Flake and Douglas at the rejected Building 5 on Allied Drive.

  • Flake and Douglas at the rejected Building 5 on Allied Drive.

After reaching a concensus that Building 5 on Allied Drive was poorly configured for wet labs and clusters of tech businesses, the Little Rock Technology Park Authority board tonight eliminated it from consideration as a site for the park. Still on the table: The downtown site at 7th and Collins, the southeast corner of Asher and University and wooded acres on John Barrow Road, all of which the board discussed openly at the Bailey Center at UALR.

The board voted to ask member Dickson Flake to talk to consultant Charles Dilks about what steps the board should do next and whether he would assess the three sites from a business perspective, to see which would be the most attractive to companies. Flake was also authorized to ask engineers what it would cost to get “limited review” of what construction problems might exist on the sites. (Flake said it bothered him that the Authority paid Crafton Tull Engineers $35,000 for its work studying three sites that the city board of directors later said should be off the table and he was not eager to get into another costly contract if possible.) The board also asked member Dr. Michael Douglas to ask companies that have started at or are now housed in UAMS’ Bioventures incubator — where Douglas is director — to come to the next meeting to talk about their needs to grow their companies, an idea that seems past due. The board would like to hear from Safe Foods and CTEH Toxicology Consultants, now located in a business park on Northshore Drive in North Little Rock.

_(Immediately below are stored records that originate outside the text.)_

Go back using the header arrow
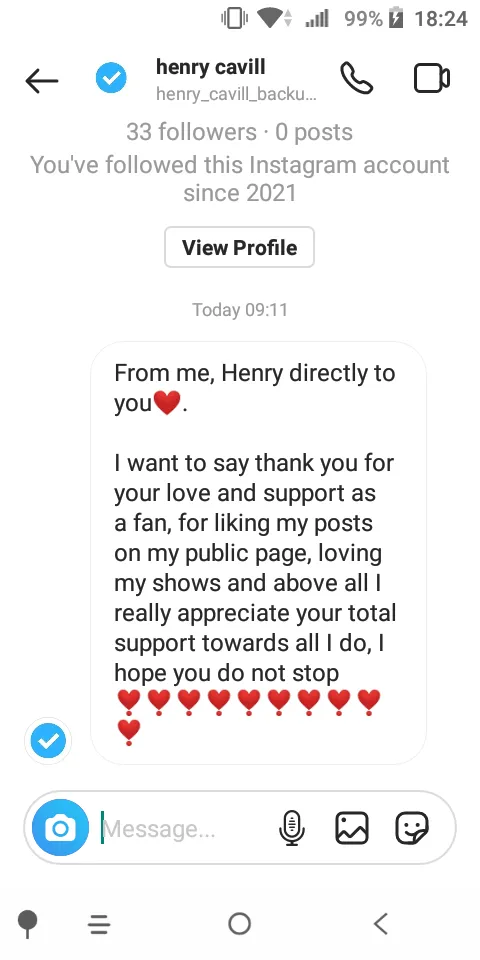The height and width of the screenshot is (960, 480). click(42, 80)
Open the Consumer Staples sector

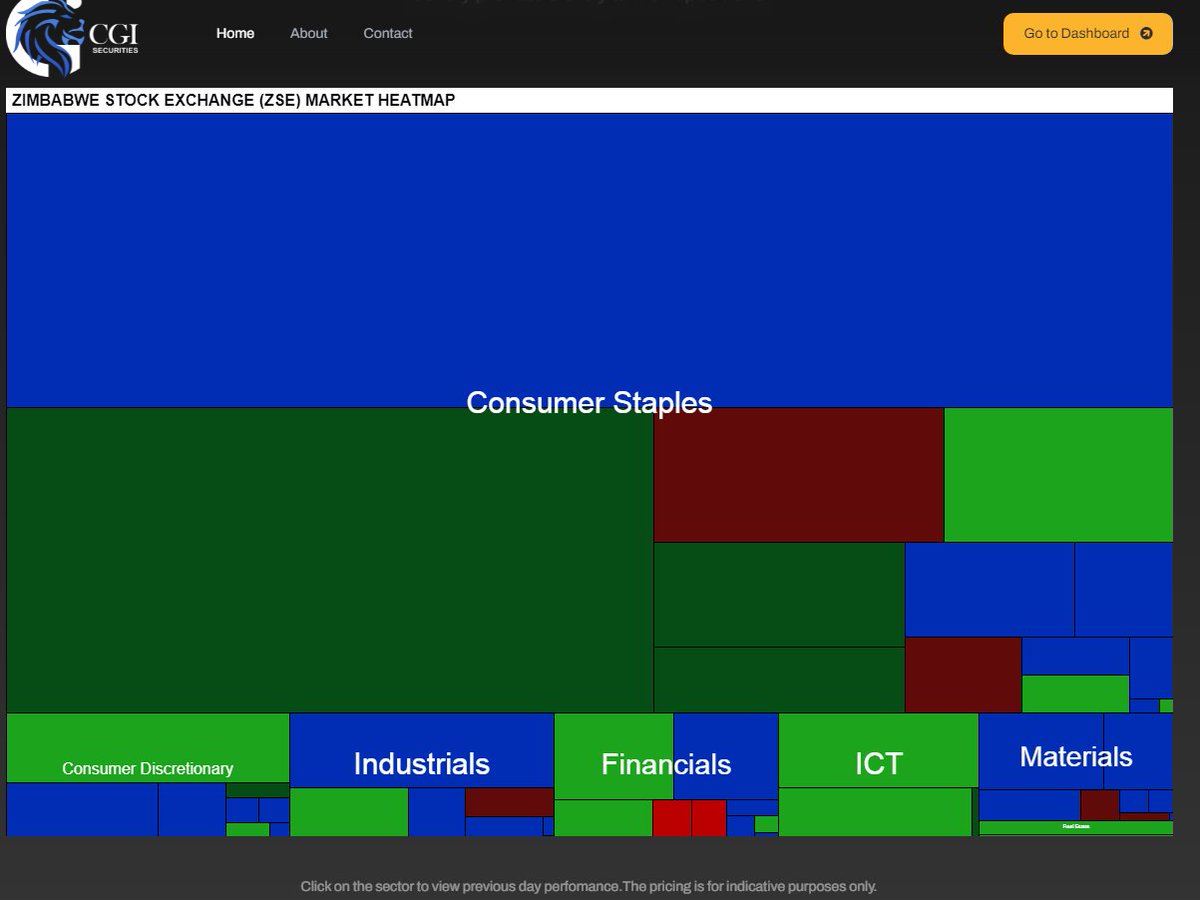[590, 260]
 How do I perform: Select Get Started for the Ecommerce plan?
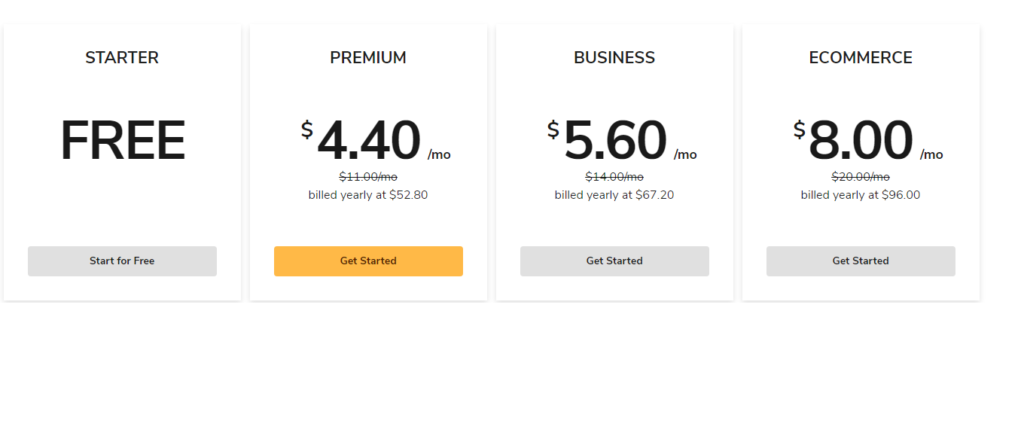click(860, 261)
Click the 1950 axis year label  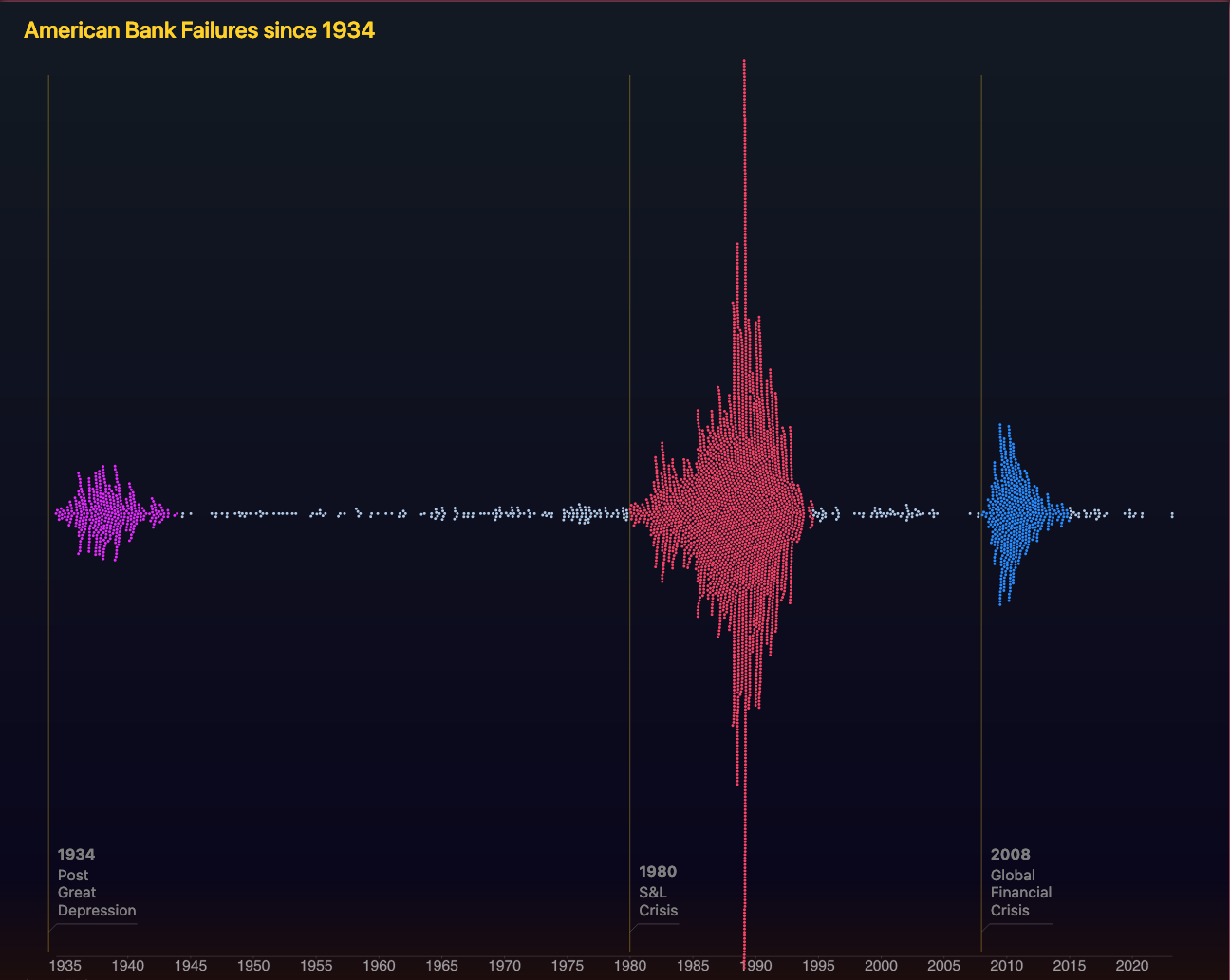tap(253, 966)
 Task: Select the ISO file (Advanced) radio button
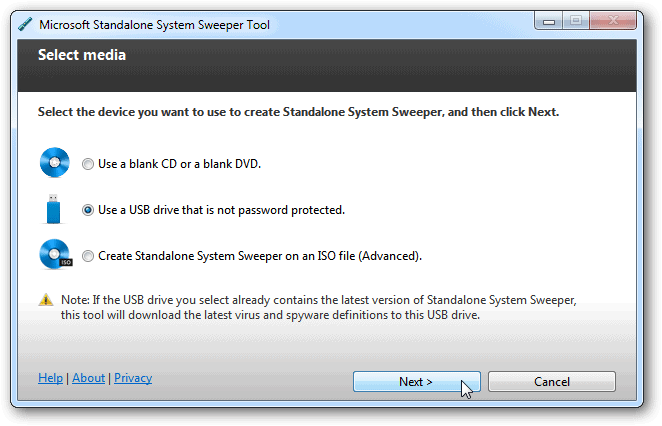coord(89,256)
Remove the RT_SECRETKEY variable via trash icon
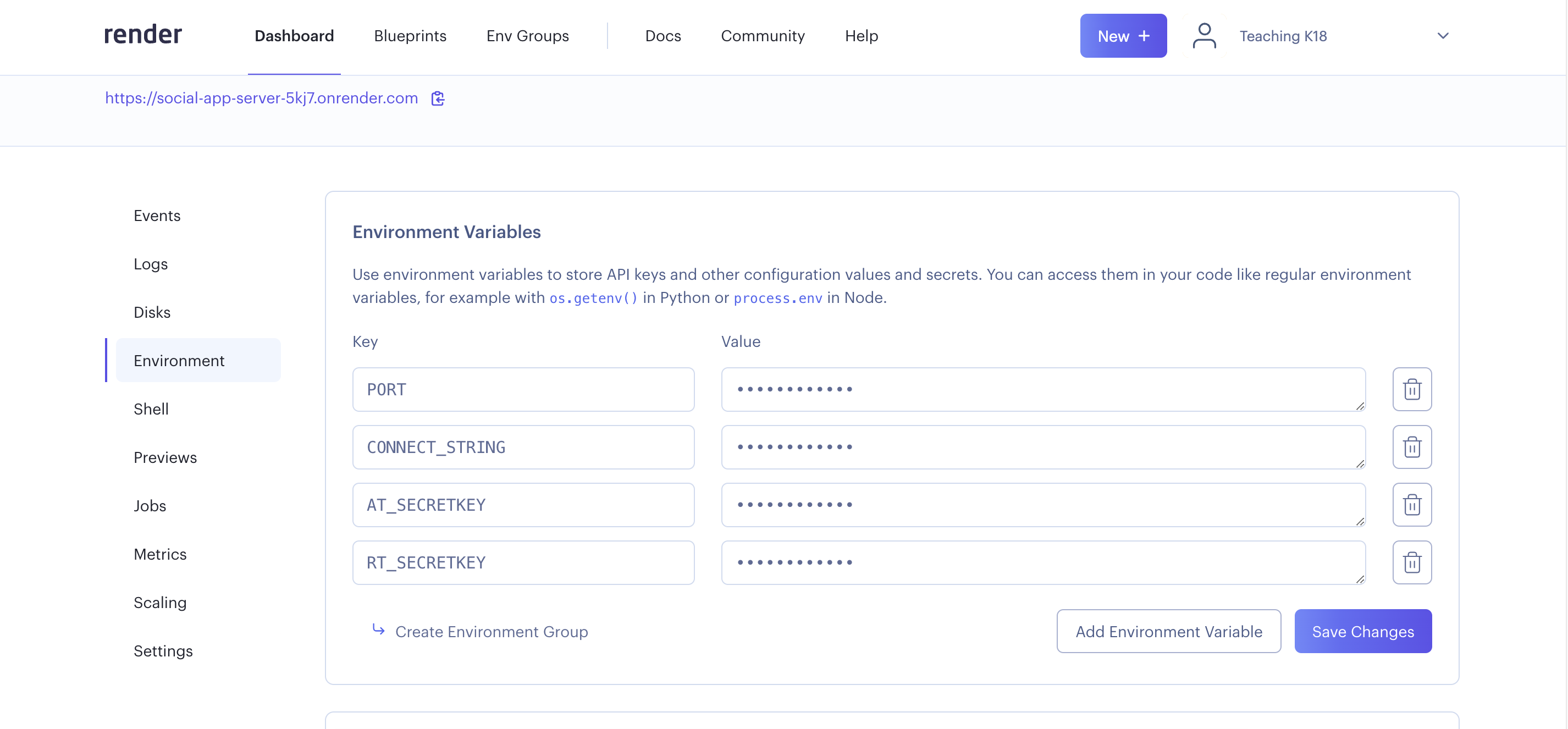Image resolution: width=1568 pixels, height=729 pixels. point(1411,563)
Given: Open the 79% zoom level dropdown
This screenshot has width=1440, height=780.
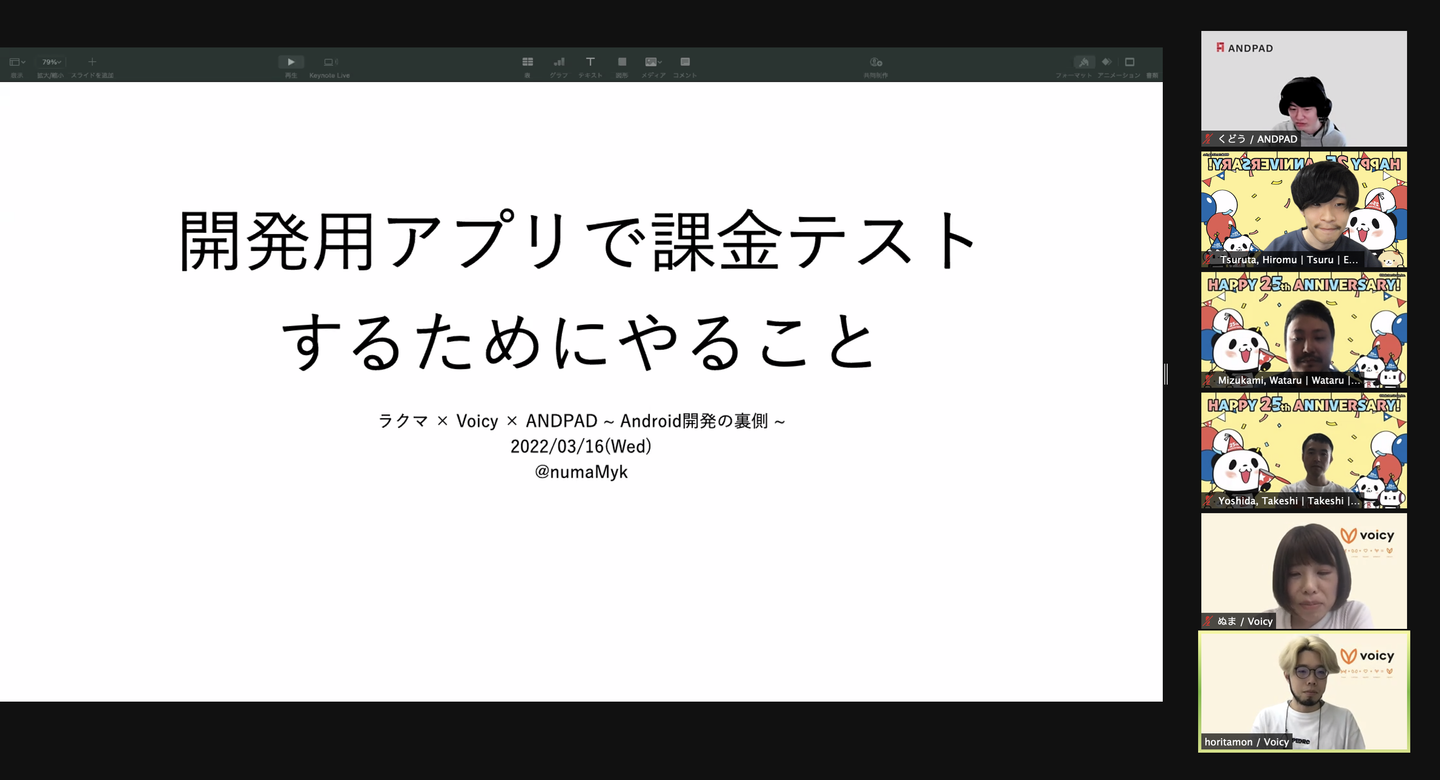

None of the sites got a resounding hoorah from the board, though the John Barrow site drew less criticism than the others. Board members were concerned about the possibility of expanding the 10-acre Collins street site; the park board wants at least 30 acres site.The realtors representing the site — Jimmy Moses and Rett Tucker — have not nailed down agreements from adjoining property owners on their willingness to sell, and board member Bob Johnson criticized the 10 acres assembled as “choppy,” since there’s a slice of private property mid-site. Flake advised his colleagues that they shouldn’t let worries about “assemblage” of property stand in the way of site selection, but Johnson said he wouldn’t like the site “if there were 30 acres” already there.

Concerns about the 83-acre Asher and University property, which the University District Partnership supports, involved the fact that about half the property is wetlands, though the non-wetland area for sale — the shopping center on the southeast corner — is more than sufficient for the tech park’s needs and the Coleman family, which owns part of the property, has said it would sell a smaller parcel if that’s what the board wants, according to partnership head Ron Copeland said. The shopping center is half empty, but member C.J. Duvall expressed concern about kicking out businesses that are still leasing storefronts. Duvall said the site’s strong point was its proximity to UALR; Johnson said the site offered “lots of possibilities” because of its frontage on two major roads.

The John Barrow road property could present topography problems, board members said, since it is below grade and has a small lake in the middle, suggesting a bowl-shape. But the board liked the fact that it’s a clean slate — only woods and no structures to be removed and on a major thoroughfare. Chairman Mary Good noted the neighborhood’s “enormous support” for the site and Duvall said he was happy about the neighborhood’s development.

The John Barrow site is the most distant from UALR, prompting members to again raise the issue of proximity to researchers at UAMS, UALR and Children’s Hospital was again raised. Chairman Good stressed that she thinks locating the park near the researchers is “extraordinarily important,” making it convenient for post-docs for travel between sites and have easy access to university equipment.

The board also thanked Douglas for his service. Douglas, 68, is retiring from Bioventures in February and moving to Texas. UAMS will appoint his successor to the board.